Can we overlap compute operation with memory operation without pinned memory on CPU?

rhwang · April 26, 2023, 4:14am

Hi, I`m trying to overlap the computation and memory operation with HuggingFace SwitchTransformer.

Here’s a detailed explanation.

The memory operation is for data movement from CPU to GPU, and its size is 4MB per block.
The number of blocks is variable (typically from 2 to 6 in total).
The computation operation comprises several very small computation operations like GEMM, which takes 10s to 100s microseconds per each.
I’m trying to use CudaStream, so I created two different Cuda streams and pushed memory operation and computation operation to each of them.
But it had not been overlapped.

And here’s my question.

Firstly, I’d learn that to overlap the memory operation (CPU->GPU) and computation operation, the memory in the CPU should be pinned.

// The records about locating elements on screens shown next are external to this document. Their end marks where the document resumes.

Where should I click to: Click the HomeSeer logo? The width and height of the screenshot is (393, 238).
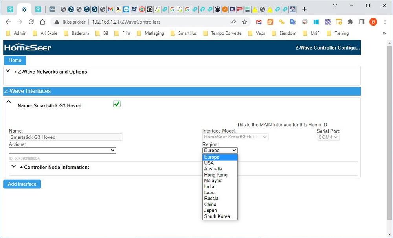tap(28, 48)
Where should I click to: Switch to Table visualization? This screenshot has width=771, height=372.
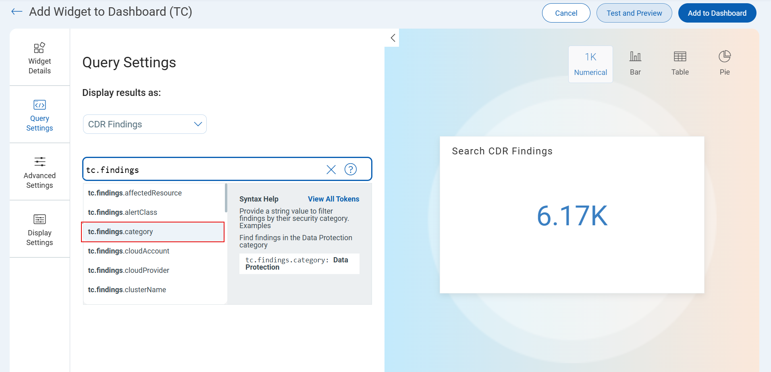(680, 64)
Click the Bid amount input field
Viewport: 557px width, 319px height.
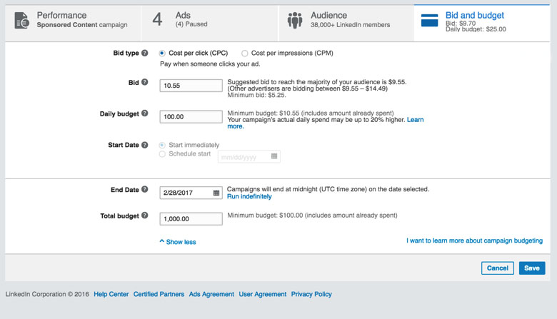[x=191, y=86]
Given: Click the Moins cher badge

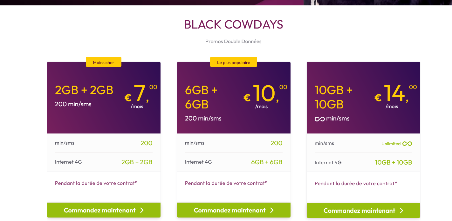Looking at the screenshot, I should (104, 62).
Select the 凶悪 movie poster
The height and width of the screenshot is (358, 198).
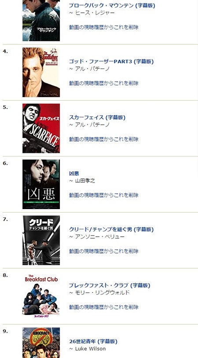41,184
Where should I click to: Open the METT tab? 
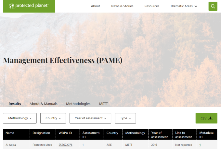point(103,104)
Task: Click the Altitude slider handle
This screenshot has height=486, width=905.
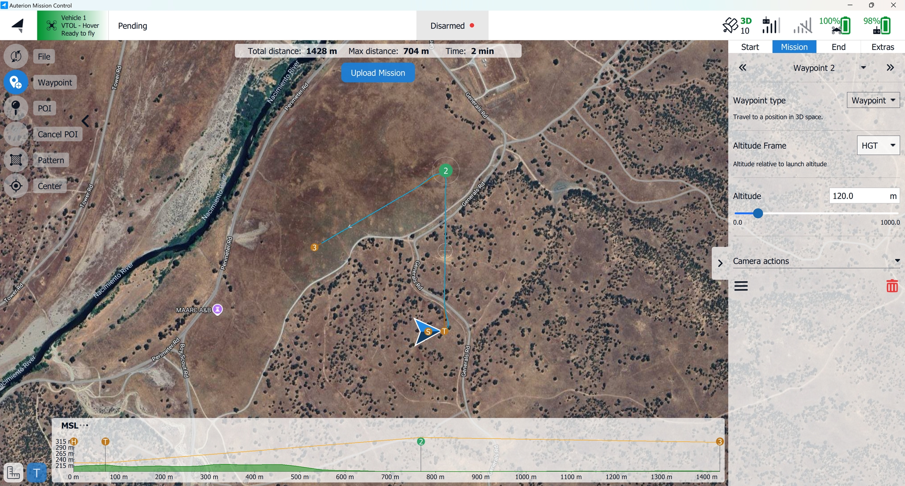Action: click(x=758, y=213)
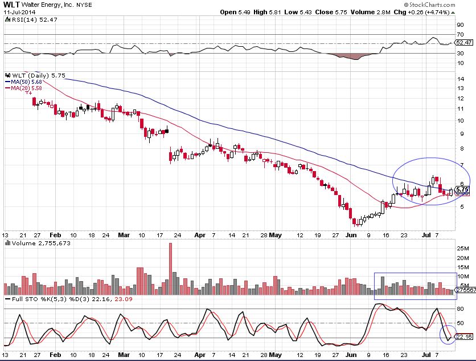Click the Volume panel legend icon
The image size is (476, 361).
pyautogui.click(x=7, y=243)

But in my case, as can be seen in the figure, it is pageable memory, not pinned. Is it a reason that this cannot be overlapped?
Second, I conducted an experiment to prove it with a simple example (overlapping GEMM with CPU->GPU memory operation), and here`s the output.

image1473×410 16.8 KB

This is pageable memory.

image1446×376 18.7 KB

This is pinned memory.

It seems like pageable memory also can be overlapped.
Then, what is the reason that my application is not overlapping?

DeanHHH · December 17, 2023, 2:31pm

I am also very concerned about this question but I have not found the answer. Do you have any progress?